Friday 22 July 2011

Bengal's 'I Do' to Kum. Mamata


Even as supporters thronged, the media frenzied and cries to paint Writer’s building green rent the air, Mamata Banerjee displayed uncharacteristic calm in her greatest moment of victory – very unlike her firebrand political persona which danced in anti-Emergency angst on the bonnet of Jayaprakash Narayan’s car. Ensconced in her modest Kalighat home with her mother and sister-in-law, Mamata waited to emerge till the last ballot was counted and the result declared in her favour. Not smug, simply smiling, her Bengal dream realized 25 years after her first electoral victory.
Born to a lower middle-class family, Mamata’s political exposure began while attending rallies with her father, a trader and Congress worker. She has since learnt the game bottom-up, working her way through the party’s student wing and then the Mahila Congress. With a background in Islamic studies and later Law, she became one of India’s youngest parliamentarians at 31, beating the mighty Somnath Chatterjee in Jadavpur, 1984.
Even as Mamata held down Cabinet and other ministries in successive Congress governments, her rather antic-ridden political career made Mamata the grand old party’s newest problem child. (Eyebrow-raising incidents include wearing a noose in protest of a petroleum price hike, grabbing MPs by their lapels and once, hurling her resignation papers at the Speaker.) Her frequent campaigns against the Congress, while part of the Congress, led to the creation of her independent regional outfit – the All India Trinamool Congress (TMC), focused solely on furthering Mamata’s interests in West Bengal. Her band of followers have remained faithful right through.
But TMC’s trajectory, much like its founder’s, flopped a few times before the coin could flip in its favour. The rocky alliance with the NDA in 1999 (which “permanently spoilt BJP’s chances in the state”, Uma Bharti recently claimed) ended in 2001. Her reconciliation with the Congress for the Assembly polls the same year, she hoped, would send the Commies packing.

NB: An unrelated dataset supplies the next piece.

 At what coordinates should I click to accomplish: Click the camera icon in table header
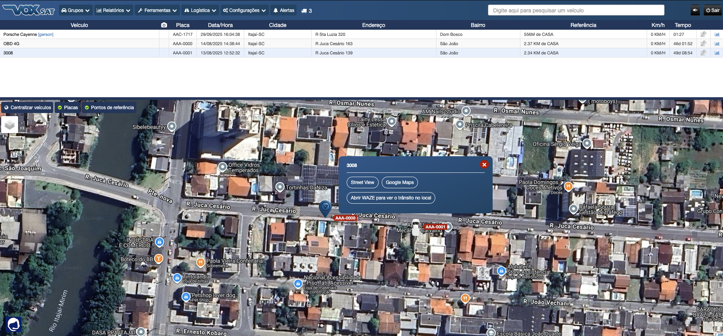pyautogui.click(x=164, y=25)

It didn’t. Not even the second or third time. Mamata would have to wait for Nandigram and Singur for the tide to turn.

The anti-land acquisition agitations in the two farming districts in 2007 and ‘08 and the ruling Left’s unjustifiable use of force to crush them marked Mamata’s re-entry on the state’s political stage. She rallied, she protested, she was out in the streets with the rest of Bengal, giving them an alternative to the 34-year long Communist regime.
Their definitive acceptance of her has let her sweep the polls since – the panchayat elections in 2008, the Legislature in 2009, Kolkata’s municipal polls soon after, and now, Bengal itself.
Even if it’s her political strategy and flair for attention-grabbing that still defines the Banerjee brand, Mamata has no doubt mellowed over time. Now, while TV cameras record her 25-day fast or protests in pouring rain, they also lend airtime to her painting, music and frequent creative expressions. The conscious move to better PR has not gone unobserved.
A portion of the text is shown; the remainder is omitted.